### Requirement
Your reply should be only the number of lines in the material below that include the word "agent".

++++ Data supplied

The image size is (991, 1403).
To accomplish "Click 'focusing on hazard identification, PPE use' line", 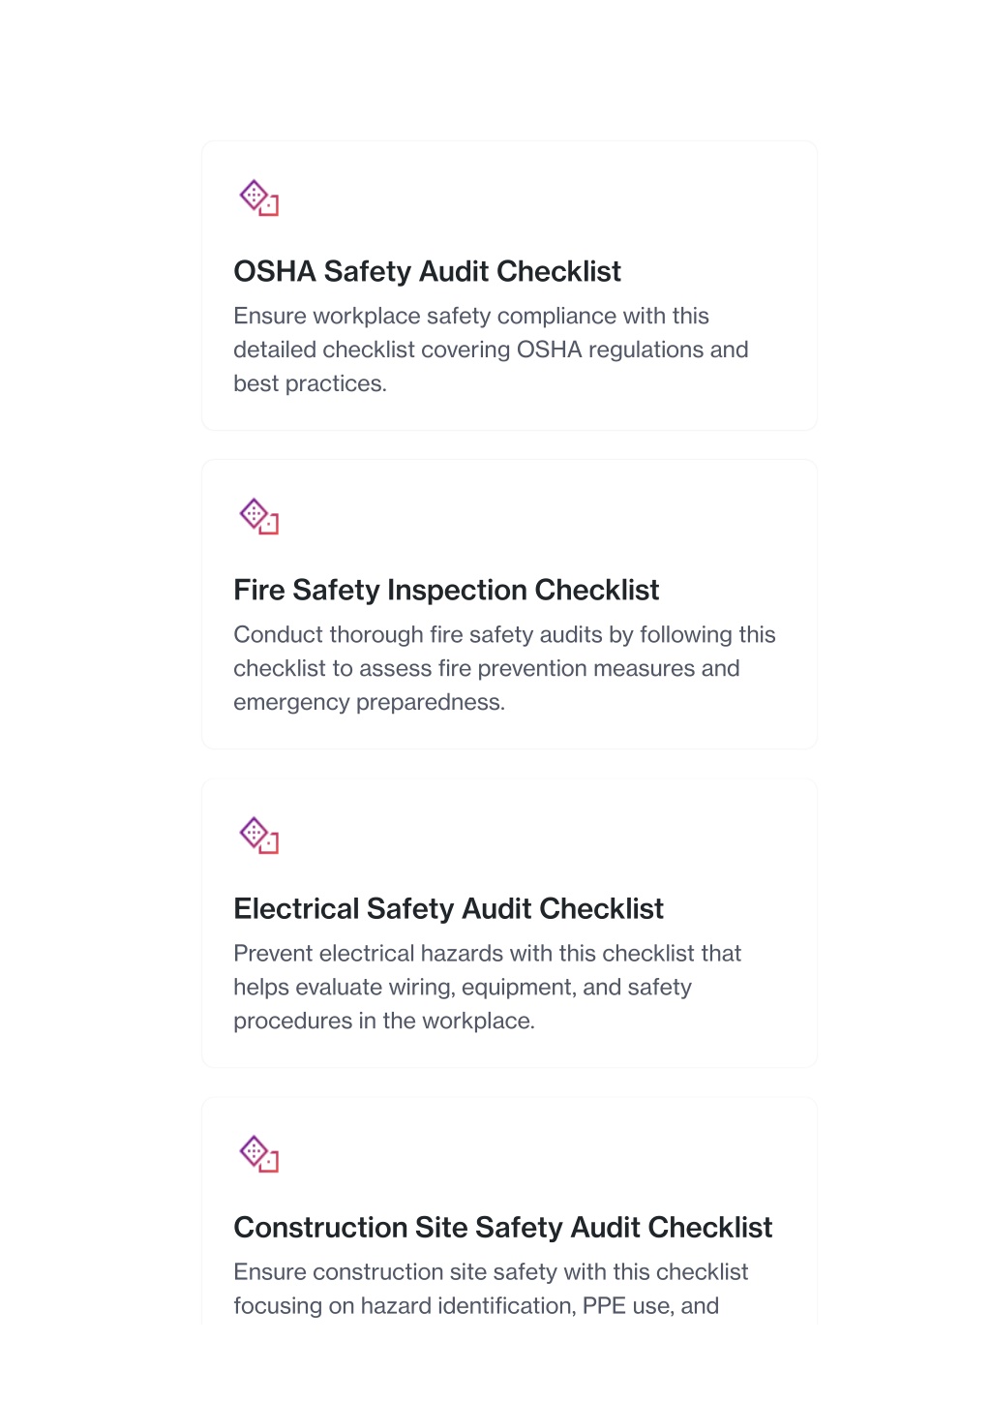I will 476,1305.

++++++++
++++ Data supplied

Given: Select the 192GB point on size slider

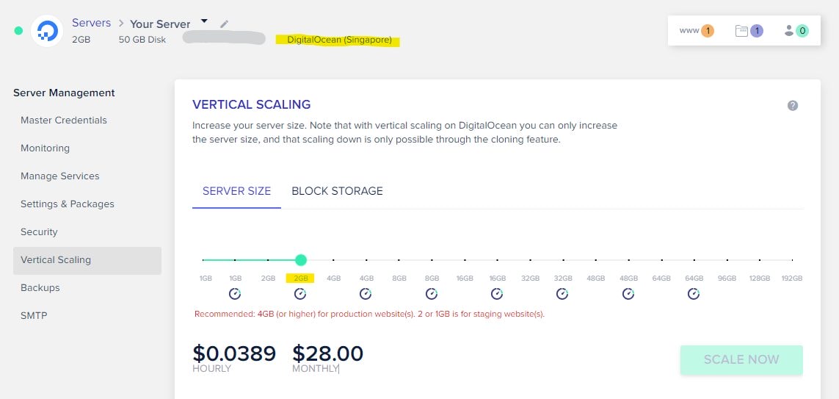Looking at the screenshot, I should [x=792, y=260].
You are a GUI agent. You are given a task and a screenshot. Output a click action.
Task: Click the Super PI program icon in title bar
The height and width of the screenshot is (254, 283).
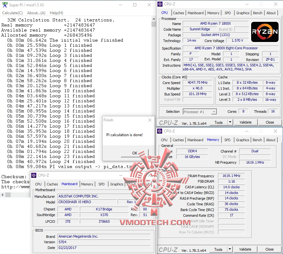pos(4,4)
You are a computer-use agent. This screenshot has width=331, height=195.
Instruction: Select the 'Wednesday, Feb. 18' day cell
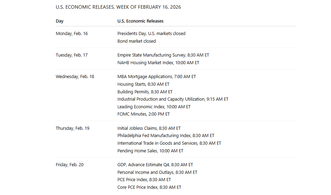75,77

++++++++
++++ Data supplied

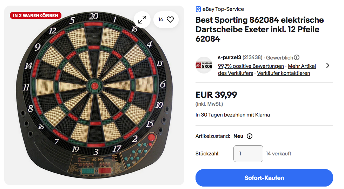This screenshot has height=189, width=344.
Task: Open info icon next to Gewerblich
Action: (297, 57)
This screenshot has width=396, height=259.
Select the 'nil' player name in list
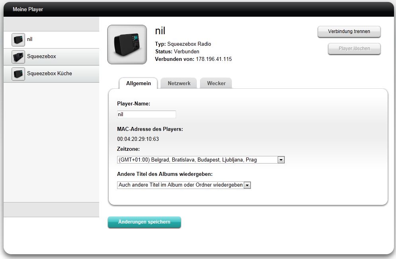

++++++++

### Solution
2